Y, metiendo de nuevo mano en el bolsillo, dio tres cuartos al criado.

—Ahí tienes, a razón de cuarto por año; es una buena paga, y generosa; pocos amos te lo darían.

El buen mozo, que entendía poco de dinero, embolsó su capital pensando: «Tengo buenas monedas en el bolsillo; no habré de preocuparme ni hacer trabajos pesados».

Y marchóse, monte arriba y monte abajo, cantando y brincando alegremente.

Al pasar por unas malezas, salió de entre ellas un enano y le dijo:

—¿Adónde vas, hermano Alegre? Por lo que veo, no te pesan mucho las preocupaciones.

—¿Y por qué he de estar triste? —respondió el mozo—. Llevo el bolso bien provisto, con el salario de tres años.

—¿Y a cuánto asciende tu riqueza? —inquirió el hombrecillo.

—¿A cuánto? A tres cuartos, contantes y sonantes.

—Oye —dijo el enano—, yo soy pobre y estoy necesitado; regálame tus tres cuartos. No puedo trabajar, mientras que tú eres joven y te será fácil ganarte el pan.

El mozo tenía buen corazón; se compadeció del hombrecillo y le alargó las tres monedas diciéndole:

—Sea en nombre de Dios. De un modo u otro saldré de apuros.

Y entonces le dijo el enanito:

—Puesto que tienes buen corazón, te concedo tres gracias, una por cada cuarto; pide, y te serán otorgadas.

—¡Vaya! —exclamó el mozo—; ¡conque tú eres de esos que entienden en hechizos!

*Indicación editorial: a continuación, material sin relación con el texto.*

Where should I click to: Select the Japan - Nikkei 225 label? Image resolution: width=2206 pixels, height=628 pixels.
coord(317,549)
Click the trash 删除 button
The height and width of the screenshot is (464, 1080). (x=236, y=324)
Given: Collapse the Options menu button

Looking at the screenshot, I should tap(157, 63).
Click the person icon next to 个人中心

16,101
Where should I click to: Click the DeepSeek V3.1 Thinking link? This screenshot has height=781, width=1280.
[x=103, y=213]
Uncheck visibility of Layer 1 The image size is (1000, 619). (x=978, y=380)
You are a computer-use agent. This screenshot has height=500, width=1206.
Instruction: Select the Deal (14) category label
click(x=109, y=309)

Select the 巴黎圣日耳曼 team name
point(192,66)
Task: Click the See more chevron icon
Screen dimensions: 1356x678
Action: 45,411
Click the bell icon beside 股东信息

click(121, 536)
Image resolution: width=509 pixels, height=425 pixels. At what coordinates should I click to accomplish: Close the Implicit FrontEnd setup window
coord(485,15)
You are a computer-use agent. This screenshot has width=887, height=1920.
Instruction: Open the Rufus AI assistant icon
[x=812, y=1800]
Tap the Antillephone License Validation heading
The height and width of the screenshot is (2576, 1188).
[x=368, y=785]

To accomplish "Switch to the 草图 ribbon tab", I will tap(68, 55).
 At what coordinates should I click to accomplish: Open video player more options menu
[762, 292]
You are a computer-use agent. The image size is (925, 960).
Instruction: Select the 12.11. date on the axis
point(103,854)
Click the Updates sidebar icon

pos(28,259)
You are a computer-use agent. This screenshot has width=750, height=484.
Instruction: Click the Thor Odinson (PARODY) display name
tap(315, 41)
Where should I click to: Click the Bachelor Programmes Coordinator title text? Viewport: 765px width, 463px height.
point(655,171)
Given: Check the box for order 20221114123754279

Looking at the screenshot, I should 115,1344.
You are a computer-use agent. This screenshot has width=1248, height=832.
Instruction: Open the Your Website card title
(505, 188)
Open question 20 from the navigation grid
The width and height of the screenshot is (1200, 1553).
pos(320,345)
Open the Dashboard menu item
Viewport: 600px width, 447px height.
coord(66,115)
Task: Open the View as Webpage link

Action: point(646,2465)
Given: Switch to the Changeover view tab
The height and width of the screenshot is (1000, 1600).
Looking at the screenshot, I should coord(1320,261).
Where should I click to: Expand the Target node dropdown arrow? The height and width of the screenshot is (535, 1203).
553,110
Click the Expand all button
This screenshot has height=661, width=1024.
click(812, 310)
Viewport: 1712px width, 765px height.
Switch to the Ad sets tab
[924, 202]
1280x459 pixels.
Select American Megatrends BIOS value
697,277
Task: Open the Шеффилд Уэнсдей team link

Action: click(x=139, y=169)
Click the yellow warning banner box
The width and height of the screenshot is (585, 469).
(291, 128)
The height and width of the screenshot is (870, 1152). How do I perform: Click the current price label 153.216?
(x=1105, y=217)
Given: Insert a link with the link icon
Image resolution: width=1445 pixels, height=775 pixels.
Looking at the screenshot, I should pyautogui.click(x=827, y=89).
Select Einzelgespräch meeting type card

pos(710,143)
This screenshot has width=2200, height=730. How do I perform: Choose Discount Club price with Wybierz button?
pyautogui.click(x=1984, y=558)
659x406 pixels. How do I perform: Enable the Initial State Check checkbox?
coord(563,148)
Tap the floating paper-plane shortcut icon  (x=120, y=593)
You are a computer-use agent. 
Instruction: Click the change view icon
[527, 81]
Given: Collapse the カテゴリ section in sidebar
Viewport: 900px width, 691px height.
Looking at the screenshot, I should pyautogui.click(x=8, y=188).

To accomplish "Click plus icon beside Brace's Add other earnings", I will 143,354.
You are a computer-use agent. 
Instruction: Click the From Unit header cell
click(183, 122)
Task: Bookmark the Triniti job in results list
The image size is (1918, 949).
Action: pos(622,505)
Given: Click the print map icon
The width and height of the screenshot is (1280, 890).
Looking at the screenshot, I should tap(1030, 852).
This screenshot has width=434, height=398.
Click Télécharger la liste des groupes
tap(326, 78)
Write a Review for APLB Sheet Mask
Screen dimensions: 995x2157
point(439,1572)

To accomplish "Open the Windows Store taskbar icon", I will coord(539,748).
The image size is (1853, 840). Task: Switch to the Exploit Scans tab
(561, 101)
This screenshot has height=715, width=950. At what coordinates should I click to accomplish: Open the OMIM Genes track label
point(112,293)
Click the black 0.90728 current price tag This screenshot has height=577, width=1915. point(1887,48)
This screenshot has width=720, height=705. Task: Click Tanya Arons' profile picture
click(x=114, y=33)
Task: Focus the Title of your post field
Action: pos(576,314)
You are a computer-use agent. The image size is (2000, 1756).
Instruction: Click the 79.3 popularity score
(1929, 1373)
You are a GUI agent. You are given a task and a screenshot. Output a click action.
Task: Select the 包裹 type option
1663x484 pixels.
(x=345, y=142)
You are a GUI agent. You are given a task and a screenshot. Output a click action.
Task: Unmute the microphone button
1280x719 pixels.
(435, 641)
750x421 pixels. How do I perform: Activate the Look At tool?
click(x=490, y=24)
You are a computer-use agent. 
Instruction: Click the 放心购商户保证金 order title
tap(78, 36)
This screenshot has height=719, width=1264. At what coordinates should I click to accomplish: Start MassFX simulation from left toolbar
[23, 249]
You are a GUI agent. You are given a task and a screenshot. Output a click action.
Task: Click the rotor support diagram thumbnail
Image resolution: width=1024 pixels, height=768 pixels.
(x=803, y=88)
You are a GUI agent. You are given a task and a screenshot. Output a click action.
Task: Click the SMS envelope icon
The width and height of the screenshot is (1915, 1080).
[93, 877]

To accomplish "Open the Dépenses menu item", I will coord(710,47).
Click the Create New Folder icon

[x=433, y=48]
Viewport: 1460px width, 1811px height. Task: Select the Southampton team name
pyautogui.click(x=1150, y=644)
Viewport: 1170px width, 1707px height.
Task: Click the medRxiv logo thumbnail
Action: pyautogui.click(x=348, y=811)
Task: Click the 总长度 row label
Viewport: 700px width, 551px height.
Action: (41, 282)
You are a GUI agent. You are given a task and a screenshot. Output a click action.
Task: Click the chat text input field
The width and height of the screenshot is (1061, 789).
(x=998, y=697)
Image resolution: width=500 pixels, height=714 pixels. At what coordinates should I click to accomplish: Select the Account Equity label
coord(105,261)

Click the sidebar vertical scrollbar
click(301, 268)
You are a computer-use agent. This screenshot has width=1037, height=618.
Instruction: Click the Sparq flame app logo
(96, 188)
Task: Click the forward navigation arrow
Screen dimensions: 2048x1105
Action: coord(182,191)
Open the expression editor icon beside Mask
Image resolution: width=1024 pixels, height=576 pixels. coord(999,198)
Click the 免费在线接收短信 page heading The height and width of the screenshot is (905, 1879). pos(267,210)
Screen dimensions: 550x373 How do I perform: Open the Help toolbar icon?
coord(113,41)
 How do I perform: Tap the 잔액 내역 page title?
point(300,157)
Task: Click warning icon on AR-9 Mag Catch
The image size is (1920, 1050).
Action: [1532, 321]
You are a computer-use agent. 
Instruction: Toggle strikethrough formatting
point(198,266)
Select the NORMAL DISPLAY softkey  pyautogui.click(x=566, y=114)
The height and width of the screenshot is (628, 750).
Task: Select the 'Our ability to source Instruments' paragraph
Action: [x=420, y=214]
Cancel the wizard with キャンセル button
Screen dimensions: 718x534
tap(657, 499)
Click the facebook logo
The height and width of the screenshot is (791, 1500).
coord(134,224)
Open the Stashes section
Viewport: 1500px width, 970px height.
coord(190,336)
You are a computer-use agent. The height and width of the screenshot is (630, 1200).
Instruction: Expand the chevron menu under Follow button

Pues bien, lo primero que deseo es una cerbatana que nunca falle la puntería; luego un violín que, mientras lo toque, haga bailar a cuantos lo oigan; y en tercer lugar deseo que, cuando dirija un ruego a alguien, no pueda éste dejar de satisfacerlo.

—Todo eso tendrás —dijo el hombrecillo.

Y, metiendo mano en la maleza, ¡quién lo hubiera pensado!, sacó el violín y la cerbatana, como si los tuviese preparados de antemano.

Dando los objetos al mozo, le dijo:

—Cualquier cosa que pidas, ningún ser humano podrá negártela.

«¿Qué más ambicionas corazón?», pensó el mozo mientras reemprendía su camino.

Al poco rato encontróse con un judío, de larga barba de chivo; se había parado a escuchar el canto de un pájaro posado en la rama más alta de un árbol.

—¡Es un milagro de Dios —exclamó— que un animalito tan pequeño tenga una voz tan poderosa! ¡Ah, si fuese mío! ¡Quién pudiera echarle sal en el rabo!